● **PROBLEM DESCRIPTION**: It would help if you retyped the data exactly, leaving out the pictures.

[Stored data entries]
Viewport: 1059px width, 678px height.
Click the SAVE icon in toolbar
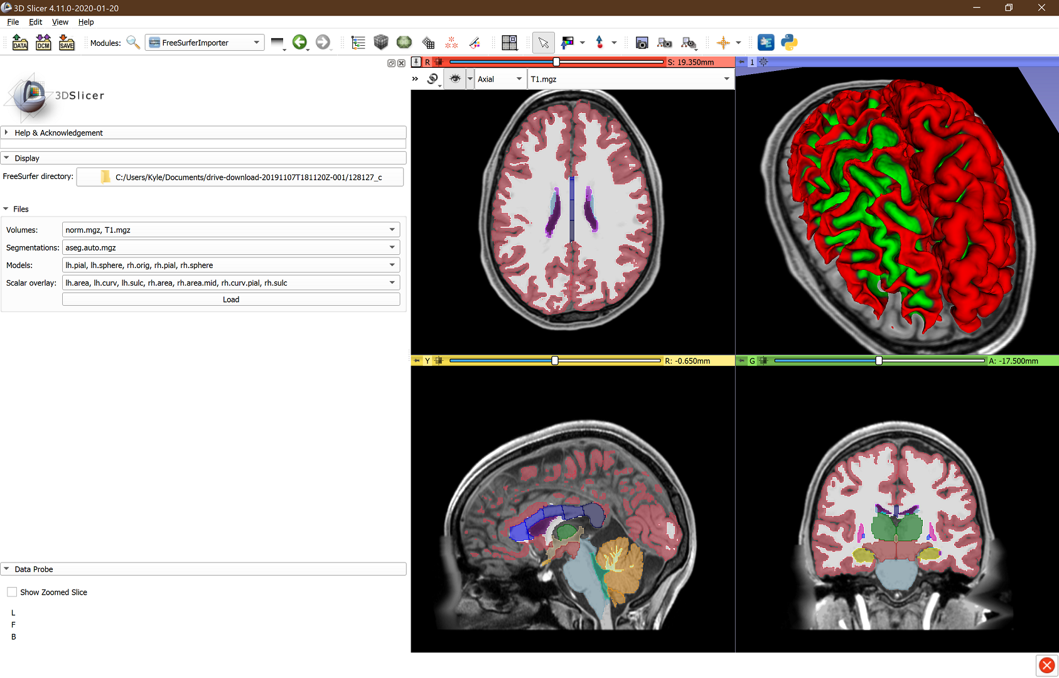pyautogui.click(x=67, y=43)
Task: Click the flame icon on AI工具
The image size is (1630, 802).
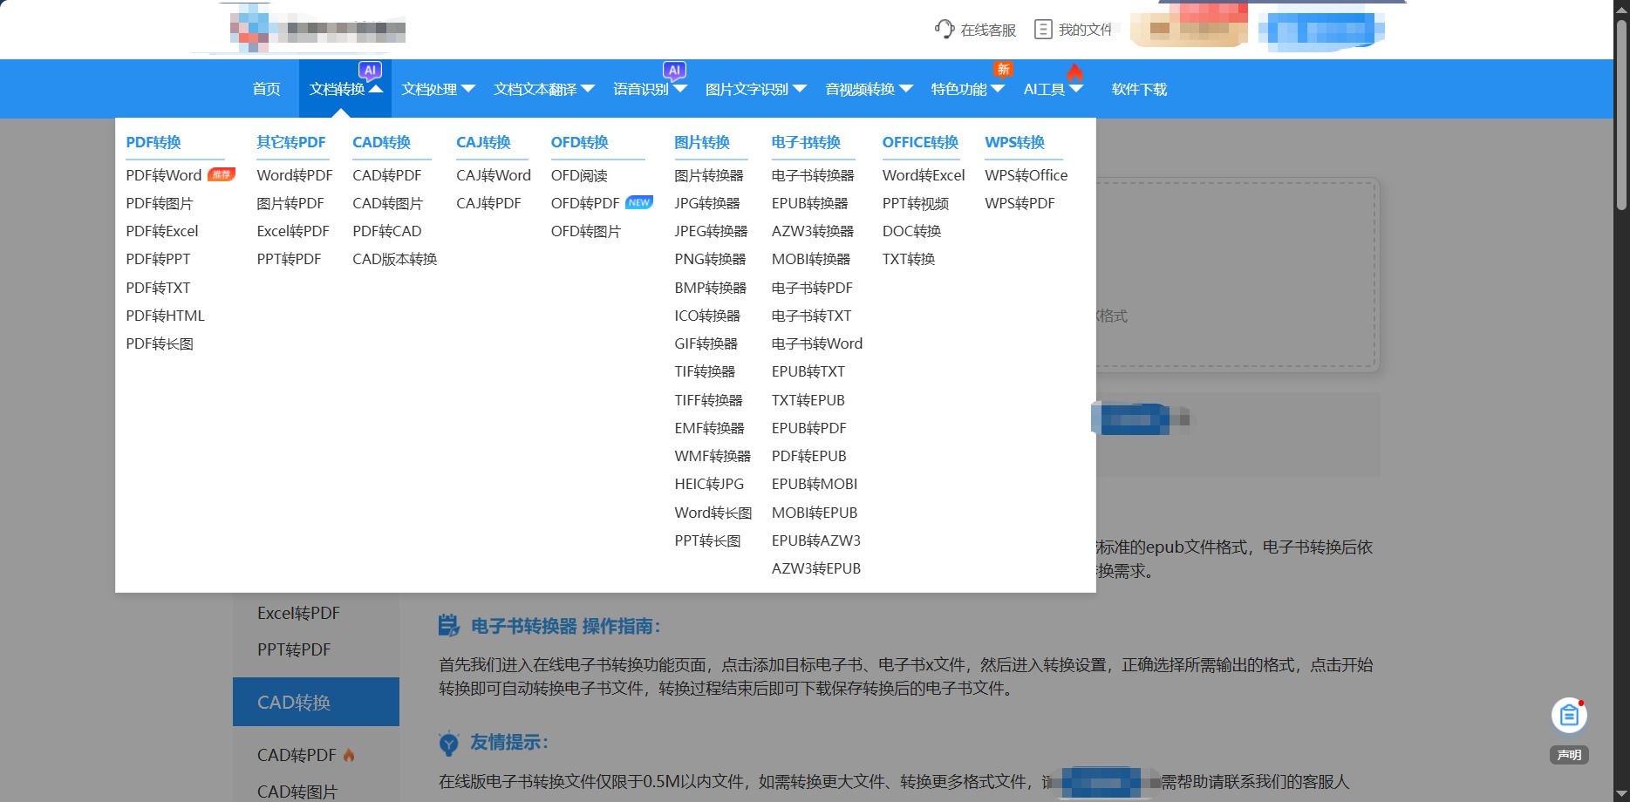Action: coord(1074,71)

● **YOUR RESPONSE**:
Viewport: 1059px width, 678px height.
Click the SAVE icon in toolbar
pyautogui.click(x=67, y=43)
Task: Click the flame icon on AI工具
The image size is (1630, 802).
Action: coord(1074,71)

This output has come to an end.